I have the same issue with Linux 6.9.8 and 6.10 even when I simply use the patch from the quick start guide

$ cat meminfo-string.patch
Index: src/fs/proc/meminfo.c
===================================================================
--- src.orig/fs/proc/meminfo.c
+++ src/fs/proc/meminfo.c
@@ -95,7 +95,7 @@ static int meminfo_proc_show(struct seq_
        "Committed_AS:   %8lu kB\n"
        "VmallocTotal:   %8lu kB\n"
        "VmallocUsed:    %8lu kB\n"
-       "VmallocChunk:   %8lu kB\n"
+       "VMALLOCCHUNK:   %8lu kB\n"
 #ifdef CONFIG_MEMORY_FAILURE
        "HardwareCorrupted: %5lu kB\n"
 #endif

From a quick look into the kernel source, it seems to be related to retpoline mitigations. Not sure how to fix this though.

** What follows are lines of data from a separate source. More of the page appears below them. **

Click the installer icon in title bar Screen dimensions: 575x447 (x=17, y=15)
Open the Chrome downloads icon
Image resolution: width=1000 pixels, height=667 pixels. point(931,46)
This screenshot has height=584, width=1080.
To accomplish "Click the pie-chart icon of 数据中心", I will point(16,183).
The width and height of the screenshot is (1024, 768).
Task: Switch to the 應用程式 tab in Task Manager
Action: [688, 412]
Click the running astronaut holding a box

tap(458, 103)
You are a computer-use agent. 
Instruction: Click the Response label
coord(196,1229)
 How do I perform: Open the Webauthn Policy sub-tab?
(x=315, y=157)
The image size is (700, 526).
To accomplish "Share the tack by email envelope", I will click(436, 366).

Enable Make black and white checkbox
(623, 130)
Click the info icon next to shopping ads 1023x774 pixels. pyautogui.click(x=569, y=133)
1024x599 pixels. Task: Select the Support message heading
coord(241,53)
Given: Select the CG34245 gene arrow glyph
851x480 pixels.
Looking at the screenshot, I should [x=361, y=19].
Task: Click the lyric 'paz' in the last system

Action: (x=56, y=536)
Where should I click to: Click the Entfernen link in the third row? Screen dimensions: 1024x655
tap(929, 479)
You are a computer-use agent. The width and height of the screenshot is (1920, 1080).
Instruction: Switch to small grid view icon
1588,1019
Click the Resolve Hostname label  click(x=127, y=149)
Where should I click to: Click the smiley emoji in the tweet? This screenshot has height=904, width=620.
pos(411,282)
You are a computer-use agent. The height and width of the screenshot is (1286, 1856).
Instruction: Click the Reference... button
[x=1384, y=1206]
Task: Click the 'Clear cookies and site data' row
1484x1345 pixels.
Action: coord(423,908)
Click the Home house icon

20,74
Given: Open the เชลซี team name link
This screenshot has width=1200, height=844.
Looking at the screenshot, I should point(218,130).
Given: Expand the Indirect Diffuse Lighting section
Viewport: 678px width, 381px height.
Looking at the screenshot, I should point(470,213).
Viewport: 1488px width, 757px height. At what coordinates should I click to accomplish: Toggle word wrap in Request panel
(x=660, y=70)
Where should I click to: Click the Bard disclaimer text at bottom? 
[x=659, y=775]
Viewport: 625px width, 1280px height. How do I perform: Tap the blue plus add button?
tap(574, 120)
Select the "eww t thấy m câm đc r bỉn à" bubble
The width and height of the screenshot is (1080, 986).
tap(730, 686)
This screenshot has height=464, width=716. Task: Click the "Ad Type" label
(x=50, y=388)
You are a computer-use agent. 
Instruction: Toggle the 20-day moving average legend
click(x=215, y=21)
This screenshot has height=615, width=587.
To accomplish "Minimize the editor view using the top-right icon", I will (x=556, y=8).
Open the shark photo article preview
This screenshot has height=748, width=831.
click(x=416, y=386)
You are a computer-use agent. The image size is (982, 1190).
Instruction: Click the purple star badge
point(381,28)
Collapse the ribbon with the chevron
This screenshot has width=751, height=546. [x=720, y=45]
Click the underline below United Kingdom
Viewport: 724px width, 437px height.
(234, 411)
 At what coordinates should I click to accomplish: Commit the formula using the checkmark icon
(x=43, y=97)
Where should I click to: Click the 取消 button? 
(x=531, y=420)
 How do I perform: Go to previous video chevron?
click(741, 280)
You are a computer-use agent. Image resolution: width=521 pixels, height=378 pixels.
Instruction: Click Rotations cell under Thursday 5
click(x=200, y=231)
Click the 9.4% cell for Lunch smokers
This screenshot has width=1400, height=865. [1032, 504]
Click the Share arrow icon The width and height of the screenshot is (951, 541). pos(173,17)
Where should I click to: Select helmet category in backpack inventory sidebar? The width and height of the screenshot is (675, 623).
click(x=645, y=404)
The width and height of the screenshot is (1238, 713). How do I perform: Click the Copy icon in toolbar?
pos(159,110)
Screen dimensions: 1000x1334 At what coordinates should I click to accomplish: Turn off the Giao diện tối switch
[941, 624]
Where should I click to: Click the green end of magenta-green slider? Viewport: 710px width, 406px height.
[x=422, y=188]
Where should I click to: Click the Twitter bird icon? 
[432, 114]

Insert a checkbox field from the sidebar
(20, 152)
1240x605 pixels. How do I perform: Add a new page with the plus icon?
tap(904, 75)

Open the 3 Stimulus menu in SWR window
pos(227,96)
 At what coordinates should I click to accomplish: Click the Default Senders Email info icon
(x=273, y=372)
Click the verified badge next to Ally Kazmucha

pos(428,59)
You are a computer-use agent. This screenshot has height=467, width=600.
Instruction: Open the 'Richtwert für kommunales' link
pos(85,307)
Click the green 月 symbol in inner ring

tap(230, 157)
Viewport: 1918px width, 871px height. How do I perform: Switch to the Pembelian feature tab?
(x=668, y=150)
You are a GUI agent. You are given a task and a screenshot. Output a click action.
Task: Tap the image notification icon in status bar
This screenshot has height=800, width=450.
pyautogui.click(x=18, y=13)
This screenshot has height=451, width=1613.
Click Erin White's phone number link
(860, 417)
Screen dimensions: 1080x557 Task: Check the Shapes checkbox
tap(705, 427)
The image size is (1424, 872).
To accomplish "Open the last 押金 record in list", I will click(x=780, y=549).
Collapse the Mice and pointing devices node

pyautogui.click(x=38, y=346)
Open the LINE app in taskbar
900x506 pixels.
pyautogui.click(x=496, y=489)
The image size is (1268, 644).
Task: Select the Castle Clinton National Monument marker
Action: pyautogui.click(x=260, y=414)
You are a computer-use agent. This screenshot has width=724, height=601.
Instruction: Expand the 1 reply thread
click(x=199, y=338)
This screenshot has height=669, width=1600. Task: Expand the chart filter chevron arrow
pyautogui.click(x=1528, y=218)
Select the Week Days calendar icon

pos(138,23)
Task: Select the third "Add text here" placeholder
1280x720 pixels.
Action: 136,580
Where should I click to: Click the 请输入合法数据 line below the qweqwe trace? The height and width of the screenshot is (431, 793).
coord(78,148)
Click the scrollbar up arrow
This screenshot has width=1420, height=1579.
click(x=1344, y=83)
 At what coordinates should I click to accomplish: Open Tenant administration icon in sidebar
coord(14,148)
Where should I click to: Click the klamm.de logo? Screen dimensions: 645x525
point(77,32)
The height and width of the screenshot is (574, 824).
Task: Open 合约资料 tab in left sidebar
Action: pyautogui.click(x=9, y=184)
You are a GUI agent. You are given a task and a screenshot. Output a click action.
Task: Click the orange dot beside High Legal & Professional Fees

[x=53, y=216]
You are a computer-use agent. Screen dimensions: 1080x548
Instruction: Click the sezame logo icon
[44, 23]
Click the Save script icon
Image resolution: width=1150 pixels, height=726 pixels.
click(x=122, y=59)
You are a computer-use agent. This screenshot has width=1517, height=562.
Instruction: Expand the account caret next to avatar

joe-lawrence commented 1 month ago

Hi @blitz , thanks for the report.

Are you running kpatch-build with any out-of-tree patches? I suspect the problem is found in the CONFIG_X86_KERNEL_IBT=y kernel config. Unfortunately that is not fully supported by kpatch-build at the moment. (There is a discussion on this in the https://github.com/dynup/kpatch/issues/1320 issue.)

Are you using kpatch in a production environment, or looking to learn more about it. If you can turn off CONFIG_X86_KERNEL_IBT you may have better luck for the time being.

github-actions[bot] commented 1 week ago

This issue has been open for 30 days with no activity and no assignee. It will be closed in 7 days unless a comment is added.

blitz commented 1 week ago

Still an issue.

joe-lawrence commented 1 week ago

Hi @blitz : thanks for reopening. Did you ever get to retry this case with CONFIG_X86_KERNEL_IBT unset?